Sabel is not the only element of BenCab's personal interest that permeates his art.

The Frames of Reference exhibits enable us to look at BenCab as artist (photographer, painter, printmaker), lover, family man, bibliophile and collector of historical and cultural artifacts. 

Glimpses into BenCab’s life can be gleaned from about 15 of his art-books that comprise compilations of collages (clippings and cut-outs), drawings and sketches interspersed with his handwritten notes. These prominently feature his love for nostalgia, handmade paper and bookbinding. His small scrapbooks look like diaries containing his aesthetics, letters, mementos and other keepsakes.  

Rizal’s and Leonor’s Letters. 1998. 
Lopez Museum & Library Collection.
His other hand-crafted books show early studies and iterations of some of his most important series of works: Sabel, Larawan and Japanese Women (ukiyo-e). Also on exhibit are his early folios of prints he was a part of, along with other Filipino and foreign artists.

We had an amusing time poring through BenCab’s notes, scribbles, and studies, which he did in a playful or studied manner, by using a magnifying glass or viewing the enlarged screen images of pages of his digitized art-books: Embossed Prints, Book of Collages, Small Prints, and An English Scrapbook. 

Among the Collages was one of Ninoy Aquino with the Philippine flag and the date Agosto 21, probably his memento of his participation in the EDSA  I revolt. We chuckled when we saw a picture of Stalin among those he clipped from newspapers in his English Scrapbook.

Postcard to Annie Sarthou, 08 Feb 1988.
We were delighted listening to him in his two postcards dated February 1988, one with a sketch of himself in a crowd in freezing London, and the other, carrying in the cold a painting. He was speaking of his anxieties in setting up his art exhibition (carpentry work, framing, invitations, guests list, etc) at the October Gallery in London. And here he is being very  fatherly: “The kids are doing fine. Mayumi might do a front cover for Elle Mag. I have to think of what to give to Jasmine for her birthday. She is learning piano. Elisar and I share the evening usually. After cooking meals for him, I watch TV. But usually his choices. Also got hook on his comic books.” 

That exhibit was of his Recent Works that included ‘America Is in the Heart,’ a large painting in oil, “inspired by Carlos Bulosan’s autobiography which describes the racial discrimination against Filipinos in the United States.”

1081. Print, 1975.
He was actually returning to London in 1988.  He had been back for good in 1986 and chose to stay in Baguio.  He arrived in time for the EDSA Revolution, which he chronicled with a painting of two women standing in a rain of yellow confetti.

BenCab’s large Soldiers (Heroes of the Past IV) painting in the Lopez Museum and Library Collection,  which he did in 1998 with charcoal, chalk, acrylic on hand-made paper, reminded us that we have seen the two historical pictures, which  inspired the work.

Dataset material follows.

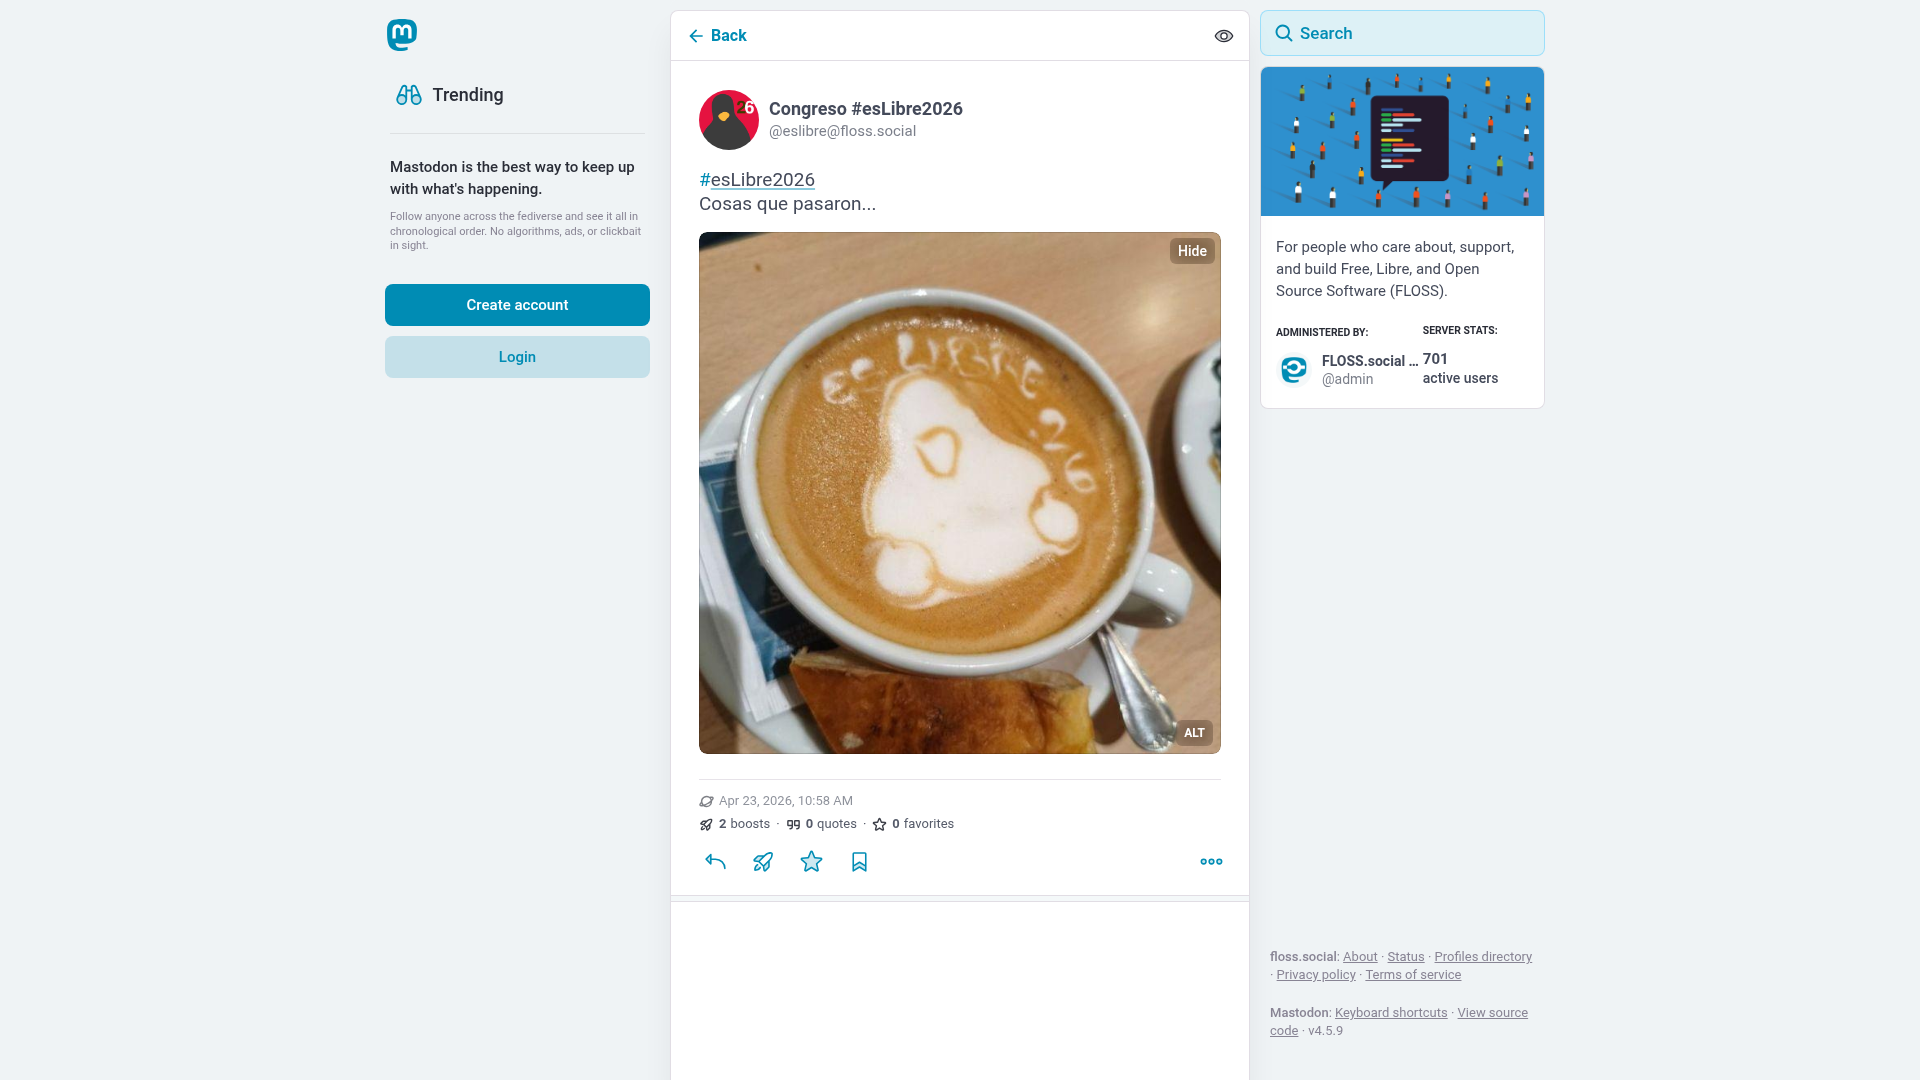
Task: Click the Mastodon logo icon
Action: [x=402, y=35]
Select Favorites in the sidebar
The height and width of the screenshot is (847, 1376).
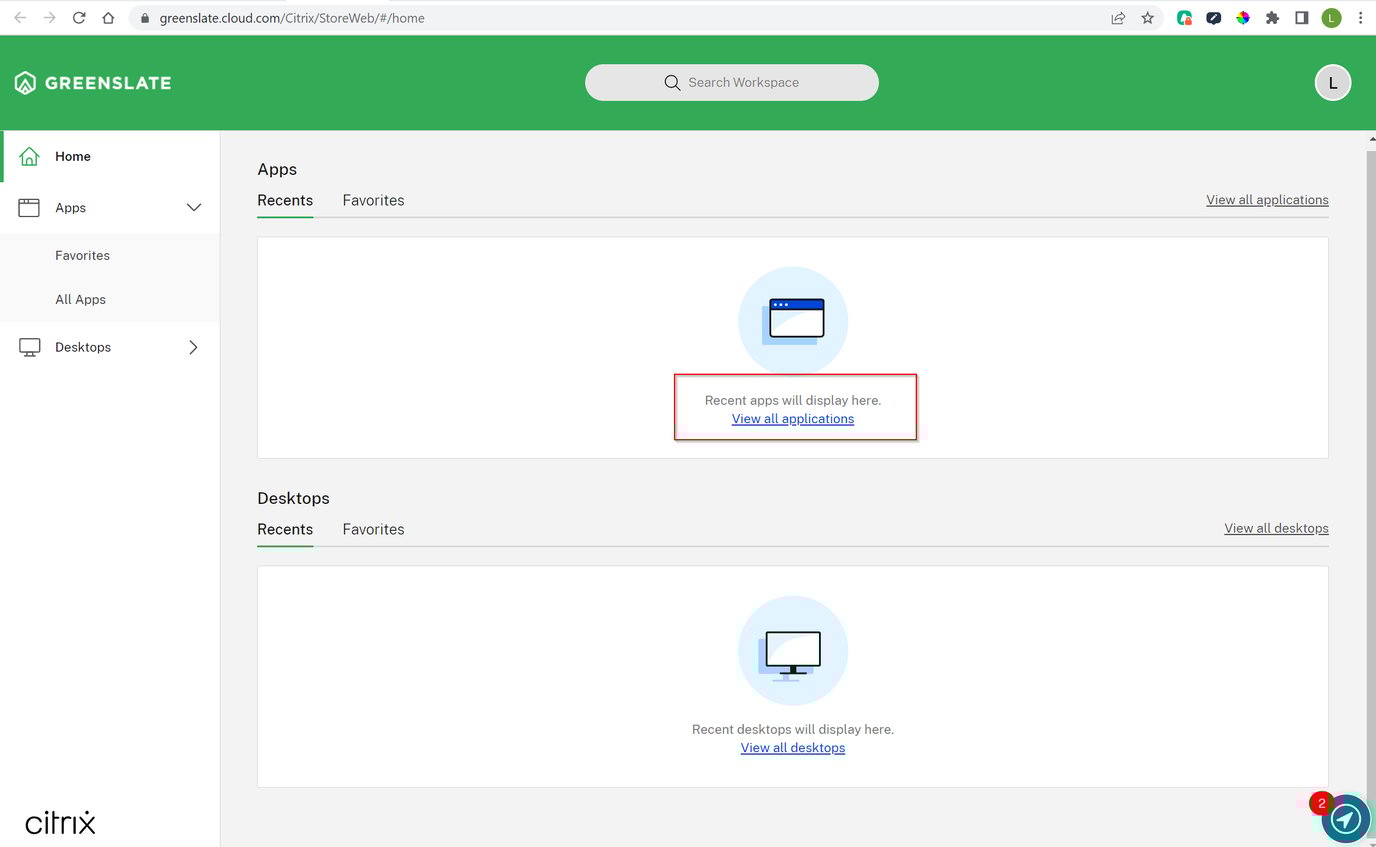[82, 255]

The biography cited earlier tells us that “a turning point in his work is his discovery of rare Filipiniana prints and photographs in London’s antiquarian bookshops.” Filipiniana materials such as photographs, maps, prints, and illustrated travelogues inspired him to start Larawan series comprising portraits of the Filipina in 19th century attire, nostalgic images of colonial Philippines, Filipino migrants, expatriates and exiles, that explored “themes of cultural alienation and spiritual distancing.”

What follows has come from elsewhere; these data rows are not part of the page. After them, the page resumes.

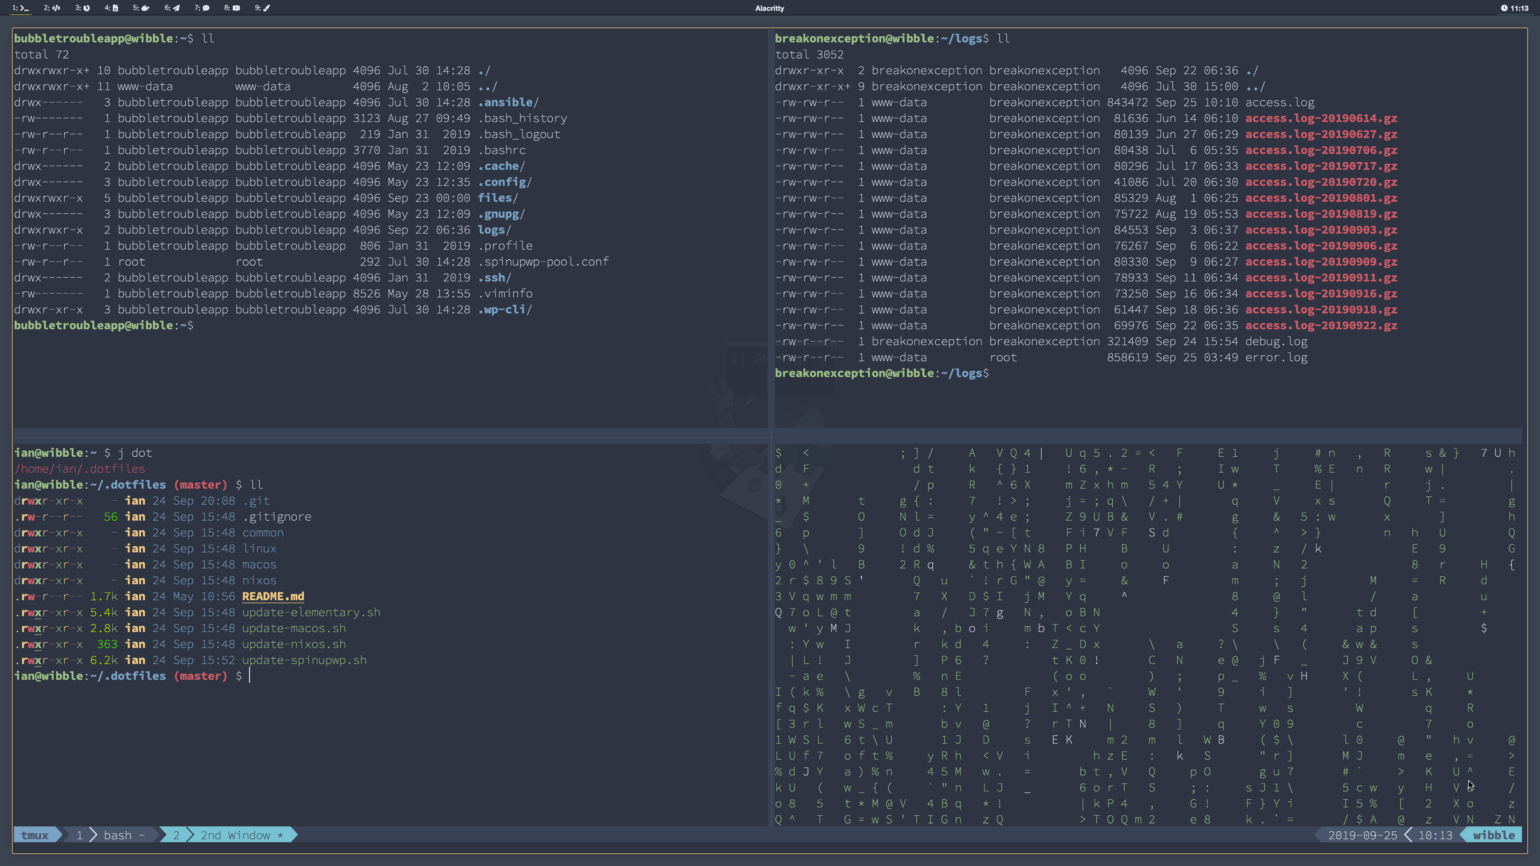Click the 2019-09-25 date in status bar

click(1362, 835)
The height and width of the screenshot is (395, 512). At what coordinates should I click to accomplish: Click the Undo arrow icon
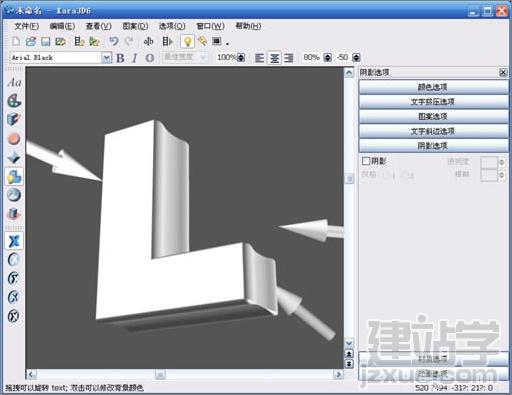(x=114, y=41)
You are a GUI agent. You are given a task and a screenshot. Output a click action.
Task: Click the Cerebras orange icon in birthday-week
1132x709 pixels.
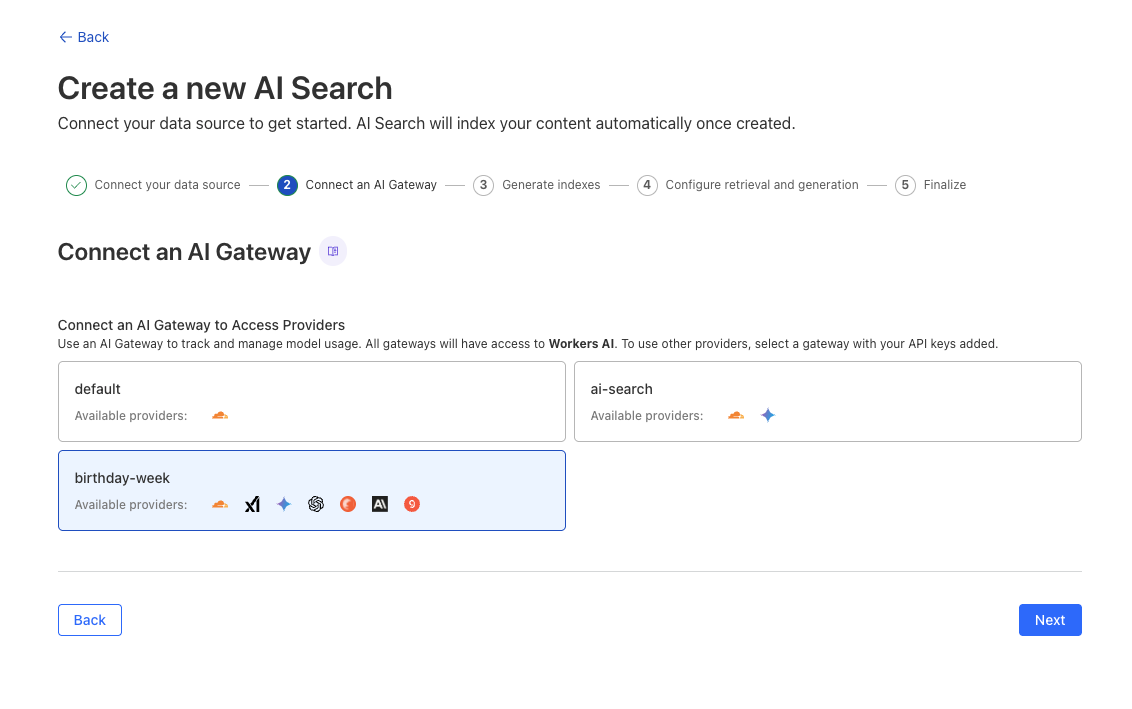(x=348, y=504)
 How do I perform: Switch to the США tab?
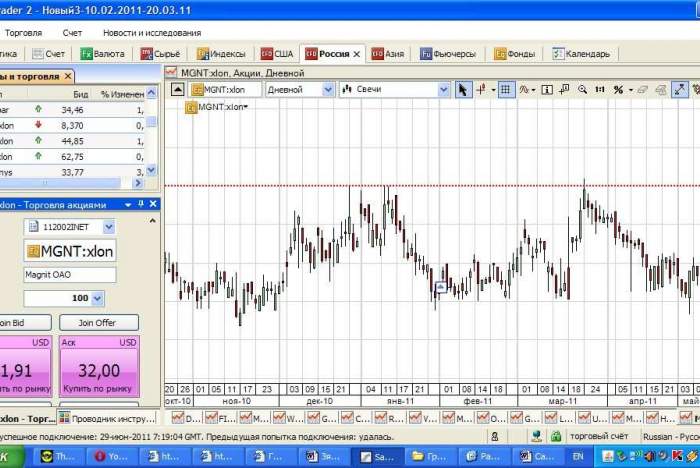(277, 53)
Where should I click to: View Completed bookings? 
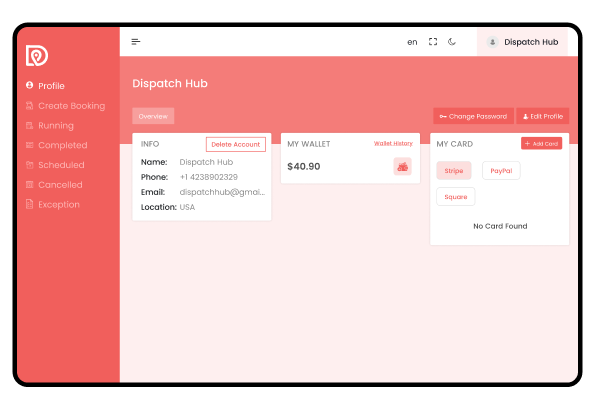56,145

Painting detail echoing the From Hillsman to Sergeant theme
of a 1978 print.
His other collections comprise Cordillera artifacts like the bulol (representation of the rice god) and tabayag (carved lime container for the areca leaf chewable), among others.  These are housed at the BenCab Museum in Tuba, Benguet, which can easily be reached from Baguio City. 

The Cordillera people and its culture have also been subjects of the national artist’s paintings and prints. He has also documented the Cordillera insurgency. 

In his Ode to the Flag exhibit at the BenCab Museum, the national artist portrays the "flag -- draped, wrapped and displayed with the likes of Andres Bonifacio ... [and] on anonymous human forms that are not seen, suggesting the countless, nameless Filipinos who fought for freedom." It also reminds "that the fight is not yet over, and suggests that our flag, as yet, does not fly in skies that are truly free." This affirms why he has been called an "artist-activist."

Pictures of BenCab’s paintings in the Ode to the Flag exhibit.  (From the BenCab Museum Facebook album).

In 2006, he was conferred the Order of National Artist for Visual Arts by President Gloria Macapagal Arroyo.

The citations he received when he was conferred the degree of Doctor of Humanities, honoris causa, by his alma mater, the University of the Philippines, in 2009, basically sum up his achievements in 50 golden years: "his incisive contribution to Philippine Art, lavishly expressed in a visual granary of Filipino imagery, gleaned from the country's inspiring historic past to the penetrating banalities of contemporary art ... and for his pioneering work to uphold the cultural being of the country's indigenous peoples and for spearheading initiatives to benefit the cultural, economic and social life of the underprivileged."



Monday, June 22, 2015

Propaganda in quest of Philippine nationhood

Note: This photo-essay is in the 'living' section of the 19-25 June 2015 issue of FilAm Star, the weekly 'newspaper for Filipinos in mainstream America published in San Francisco, CA. This author/blogger is the Manila-based special news/photo correspondent of the paper.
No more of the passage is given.